• **Exercise details**: A word-for-word copy of the entries is the only acceptable reply.
### Excerpted records
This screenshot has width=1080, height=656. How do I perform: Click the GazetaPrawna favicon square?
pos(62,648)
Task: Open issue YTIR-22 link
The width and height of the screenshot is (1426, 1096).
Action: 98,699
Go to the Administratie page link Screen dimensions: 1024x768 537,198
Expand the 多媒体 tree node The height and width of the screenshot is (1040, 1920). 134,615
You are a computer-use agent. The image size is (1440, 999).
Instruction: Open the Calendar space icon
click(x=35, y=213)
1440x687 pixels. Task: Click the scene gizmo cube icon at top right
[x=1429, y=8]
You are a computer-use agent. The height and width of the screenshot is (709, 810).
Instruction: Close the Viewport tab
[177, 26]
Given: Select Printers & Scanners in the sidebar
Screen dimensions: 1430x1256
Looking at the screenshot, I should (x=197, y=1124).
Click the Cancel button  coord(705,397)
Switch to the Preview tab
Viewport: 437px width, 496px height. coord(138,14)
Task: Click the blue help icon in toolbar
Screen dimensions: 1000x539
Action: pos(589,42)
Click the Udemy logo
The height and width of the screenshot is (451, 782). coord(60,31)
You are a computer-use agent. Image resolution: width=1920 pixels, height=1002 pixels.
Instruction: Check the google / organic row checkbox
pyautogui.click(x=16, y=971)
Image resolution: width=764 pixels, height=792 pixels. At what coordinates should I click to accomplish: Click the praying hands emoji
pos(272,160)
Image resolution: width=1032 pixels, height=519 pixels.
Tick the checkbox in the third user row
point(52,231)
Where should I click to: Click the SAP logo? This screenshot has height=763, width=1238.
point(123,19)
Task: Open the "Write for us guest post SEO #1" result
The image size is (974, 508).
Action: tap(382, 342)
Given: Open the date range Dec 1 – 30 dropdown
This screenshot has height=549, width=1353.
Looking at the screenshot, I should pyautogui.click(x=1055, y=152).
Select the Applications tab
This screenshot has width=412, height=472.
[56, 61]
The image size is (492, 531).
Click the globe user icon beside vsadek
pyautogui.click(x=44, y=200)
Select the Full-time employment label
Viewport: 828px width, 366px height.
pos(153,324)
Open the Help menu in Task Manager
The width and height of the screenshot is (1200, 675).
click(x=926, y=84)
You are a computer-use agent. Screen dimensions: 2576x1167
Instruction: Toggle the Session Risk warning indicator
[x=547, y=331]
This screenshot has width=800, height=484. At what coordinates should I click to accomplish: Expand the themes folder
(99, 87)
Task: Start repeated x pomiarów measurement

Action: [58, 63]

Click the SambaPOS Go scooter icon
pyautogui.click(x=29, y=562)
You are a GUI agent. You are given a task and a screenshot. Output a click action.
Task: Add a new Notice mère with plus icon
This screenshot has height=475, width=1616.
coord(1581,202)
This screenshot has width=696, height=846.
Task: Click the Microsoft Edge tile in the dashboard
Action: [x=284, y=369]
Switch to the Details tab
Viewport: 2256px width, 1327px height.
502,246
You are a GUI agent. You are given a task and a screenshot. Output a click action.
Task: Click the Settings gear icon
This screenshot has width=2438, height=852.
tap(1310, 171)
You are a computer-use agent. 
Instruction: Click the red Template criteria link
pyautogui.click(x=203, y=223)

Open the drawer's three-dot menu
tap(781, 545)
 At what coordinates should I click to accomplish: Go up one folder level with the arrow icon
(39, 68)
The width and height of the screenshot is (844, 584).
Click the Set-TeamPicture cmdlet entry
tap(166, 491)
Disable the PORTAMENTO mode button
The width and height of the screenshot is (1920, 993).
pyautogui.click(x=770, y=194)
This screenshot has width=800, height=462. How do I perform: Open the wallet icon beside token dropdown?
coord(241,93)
######
• **Output below**:
This screenshot has width=1080, height=656. How do I perform: Click the GazetaPrawna favicon square?
pos(62,648)
Task: Open issue YTIR-22 link
The width and height of the screenshot is (1426, 1096).
Action: 98,699
Go to the Administratie page link Screen dimensions: 1024x768 537,198
Expand the 多媒体 tree node The height and width of the screenshot is (1040, 1920). 134,615
You are a computer-use agent. The image size is (1440, 999).
Instruction: Open the Calendar space icon
click(x=35, y=213)
1440x687 pixels. Task: Click the scene gizmo cube icon at top right
[x=1429, y=8]
You are a computer-use agent. The height and width of the screenshot is (709, 810).
Instruction: Close the Viewport tab
[177, 26]
Given: Select Printers & Scanners in the sidebar
Screen dimensions: 1430x1256
Looking at the screenshot, I should (x=197, y=1124).
Click the Cancel button  coord(705,397)
Switch to the Preview tab
Viewport: 437px width, 496px height. coord(138,14)
Task: Click the blue help icon in toolbar
Screen dimensions: 1000x539
Action: pos(589,42)
Click the Udemy logo
The height and width of the screenshot is (451, 782). coord(60,31)
You are a computer-use agent. Image resolution: width=1920 pixels, height=1002 pixels.
Instruction: Check the google / organic row checkbox
pyautogui.click(x=16, y=971)
Image resolution: width=764 pixels, height=792 pixels. At what coordinates should I click to accomplish: Click the praying hands emoji
pos(272,160)
Image resolution: width=1032 pixels, height=519 pixels.
Tick the checkbox in the third user row
point(52,231)
Where should I click to: Click the SAP logo? This screenshot has height=763, width=1238.
point(123,19)
Task: Open the "Write for us guest post SEO #1" result
The image size is (974, 508).
Action: tap(382, 342)
Given: Open the date range Dec 1 – 30 dropdown
This screenshot has height=549, width=1353.
Looking at the screenshot, I should pyautogui.click(x=1055, y=152).
Select the Applications tab
This screenshot has width=412, height=472.
[56, 61]
The image size is (492, 531).
Click the globe user icon beside vsadek
pyautogui.click(x=44, y=200)
Select the Full-time employment label
Viewport: 828px width, 366px height.
pos(153,324)
Open the Help menu in Task Manager
The width and height of the screenshot is (1200, 675).
click(x=926, y=84)
You are a computer-use agent. Screen dimensions: 2576x1167
Instruction: Toggle the Session Risk warning indicator
[x=547, y=331]
This screenshot has width=800, height=484. At what coordinates should I click to accomplish: Expand the themes folder
(99, 87)
Task: Start repeated x pomiarów measurement

Action: [58, 63]

Click the SambaPOS Go scooter icon
pyautogui.click(x=29, y=562)
You are a GUI agent. You are given a task and a screenshot. Output a click action.
Task: Add a new Notice mère with plus icon
This screenshot has height=475, width=1616.
coord(1581,202)
This screenshot has width=696, height=846.
Task: Click the Microsoft Edge tile in the dashboard
Action: [x=284, y=369]
Switch to the Details tab
Viewport: 2256px width, 1327px height.
502,246
You are a GUI agent. You are given a task and a screenshot. Output a click action.
Task: Click the Settings gear icon
This screenshot has width=2438, height=852.
tap(1310, 171)
You are a computer-use agent. 
Instruction: Click the red Template criteria link
pyautogui.click(x=203, y=223)

Open the drawer's three-dot menu
tap(781, 545)
 At what coordinates should I click to accomplish: Go up one folder level with the arrow icon
(39, 68)
The width and height of the screenshot is (844, 584).
Click the Set-TeamPicture cmdlet entry
tap(166, 491)
Disable the PORTAMENTO mode button
The width and height of the screenshot is (1920, 993).
pyautogui.click(x=770, y=194)
This screenshot has width=800, height=462. How do I perform: Open the wallet icon beside token dropdown?
coord(241,93)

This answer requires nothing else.